Diário da Região

18/05/2018 - 22h27min

Direção Perigosa

Em 28 meses, 2,2 mil bêbados são multados nas estradas

Mesmo com todos os riscos dessa combinação, as multas por embriaguez ao volante não param de crescer nas rodovias da região: desde 2016 foram 2.220 autuações

Johnny Torres 18/5/2018

Sonolência, sensação estimulante, alterações da capacidade de juízo, diminuição das habilidades motoras e do tempo de reação. Os efeitos do álcool no organismo são inúmeros e, quando misturados com direção de veículo, podem gerar tragédias. Mas nem mesmo os riscos de morrer e colocar outras pessoas em perigo fazem diminuir a imprudência no trânsito. Nas rodovias regionais, desde 2016, foram aplicadas 2.220 multas por embriaguez ao volante.

Dirigir sob o efeito de álcool aumenta significativamente as chances de se envolver em um acidente. Os danos vão além dos prejuízos materiais, podendo resultar em lesões físicas ou até a morte. "Nas primeiras doses, ele é um estimulante e gera a sensação de excitação. No entanto, as inibições e a capacidade de julgamento são afetadas. Com o aumento do consumo, as habilidades motoras e o tempo de reação também sofrerão as consequências. Em altas doses, pode causar sonolência ou até mesmo desmaios", ressalta o capitão Claudio Ferreira da Silva, da Polícia Rodoviária Estadual.

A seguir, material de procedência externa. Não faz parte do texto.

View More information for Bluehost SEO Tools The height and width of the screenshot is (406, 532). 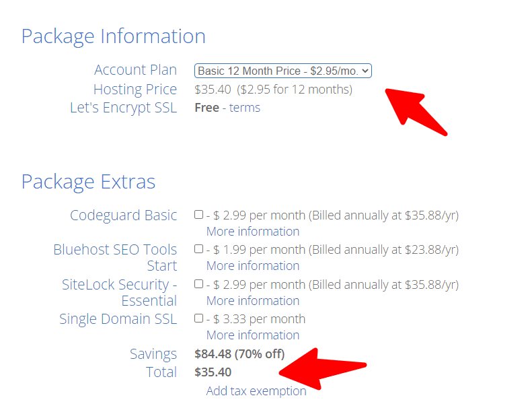point(253,266)
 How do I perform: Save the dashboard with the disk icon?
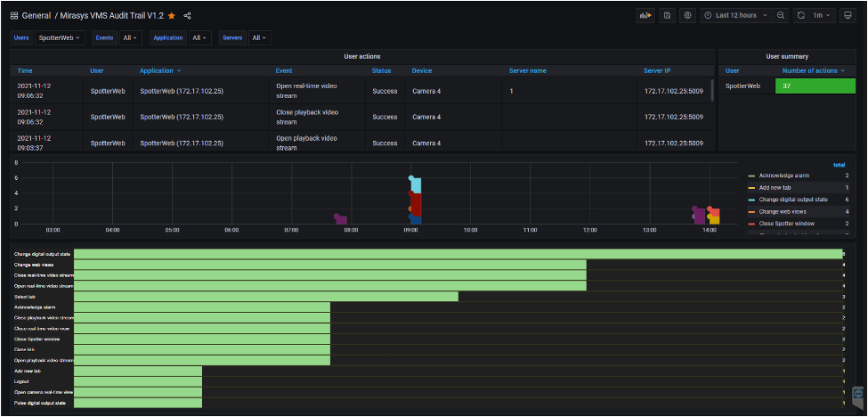667,15
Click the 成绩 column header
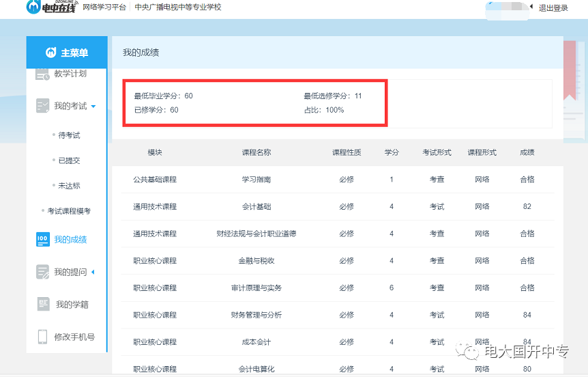The image size is (588, 377). coord(527,152)
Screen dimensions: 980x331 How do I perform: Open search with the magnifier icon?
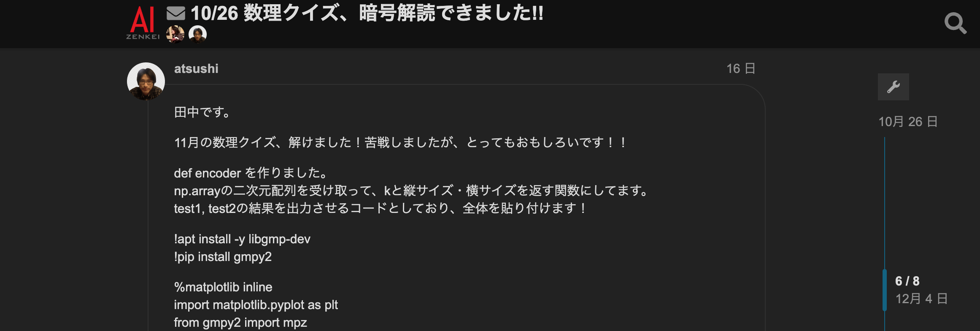955,23
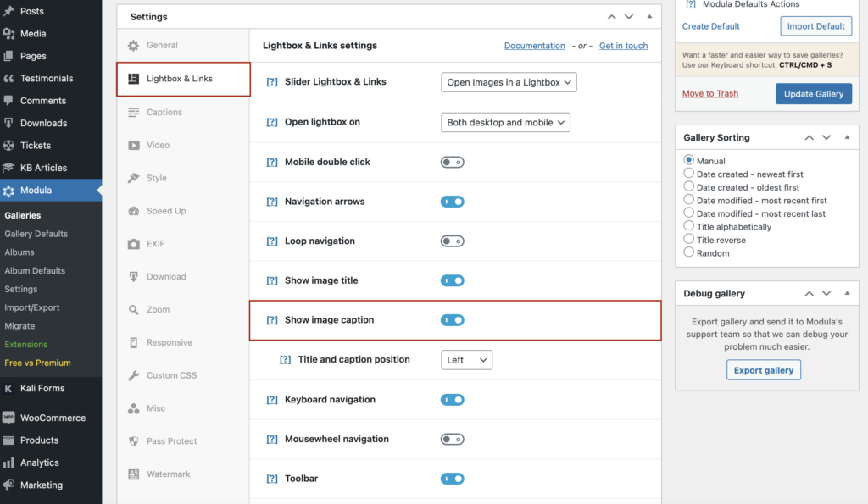Click the help icon beside Mobile double click
Screen dimensions: 868x504
(x=272, y=162)

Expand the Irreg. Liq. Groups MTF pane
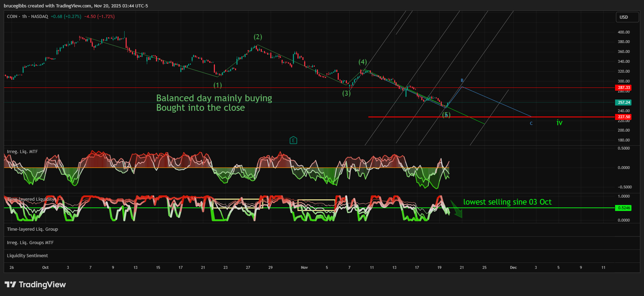tap(30, 243)
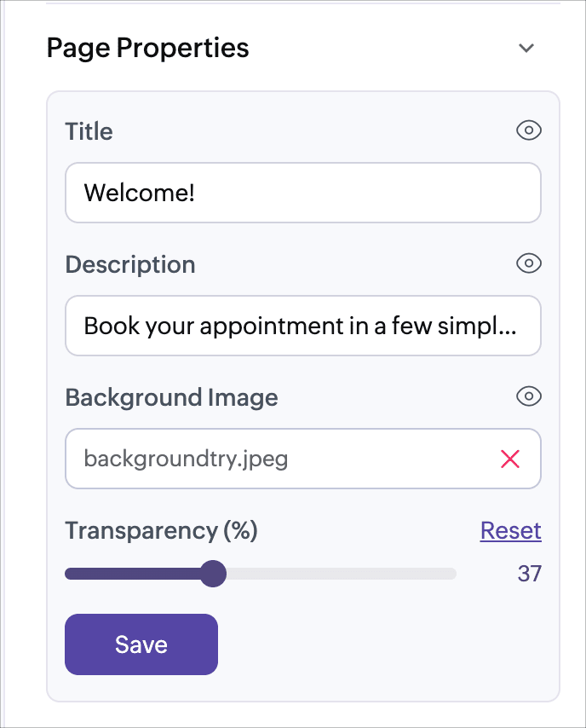Collapse the Page Properties section chevron
The width and height of the screenshot is (586, 728).
(526, 48)
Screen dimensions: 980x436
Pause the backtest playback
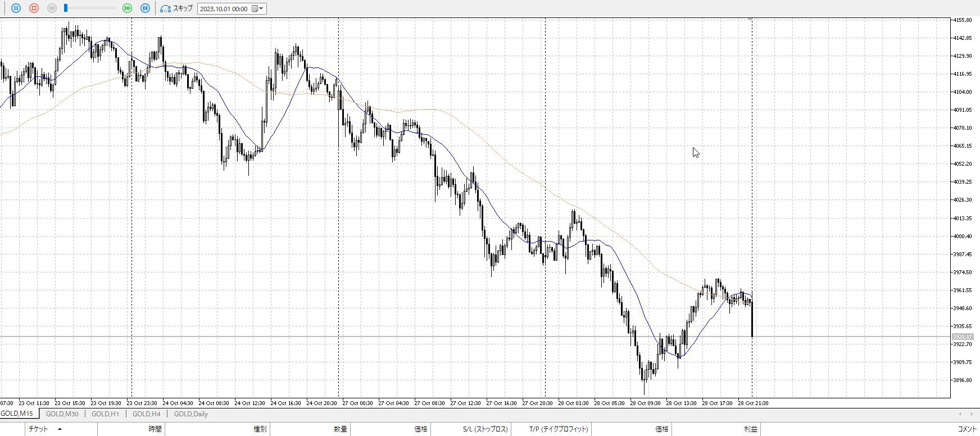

E os números de autuações vêm subindo. Em 2016, foram 926 autuações nas rodovias estaduais e na BR-153, contra 1.052 no ano passado - aumento de 13%. Só neste ano, de janeiro a 14 de maio, já foram 242 multas. Os dados são das polícias rodoviárias Federal e Estadual e incluem os motoristas que sopraram o bafômetro e também aqueles que recusaram.

Em ambos os casos, a infração é gravíssima e gera multa de R$ 2.934,70. O condutor ainda tem a Carteira Nacional de Habilitação (CNH) suspensa pelo prazo de 12 meses. Foi o que aconteceu com um motorista, de 40 anos, que prefere não ter o nome divulgado. Em agosto do ano passado, ele voltava de Barretos quando foi parado por uma blitz e se recusou a fazer o teste.

"Fui autuado do mesmo jeito. Eu não concordei em assoprar porque havia bebido duas doses de uísque com energético e sabia que ia acusar. Eu me considerava apto a dirigir, mas a tolerância da lei é zero. Então fui multado, mas não concordei por isso não quis produzir prova", conta. Ele recorreu contra a multa, mas o recurso foi negado recentemente e ele terá que entregar a CNH.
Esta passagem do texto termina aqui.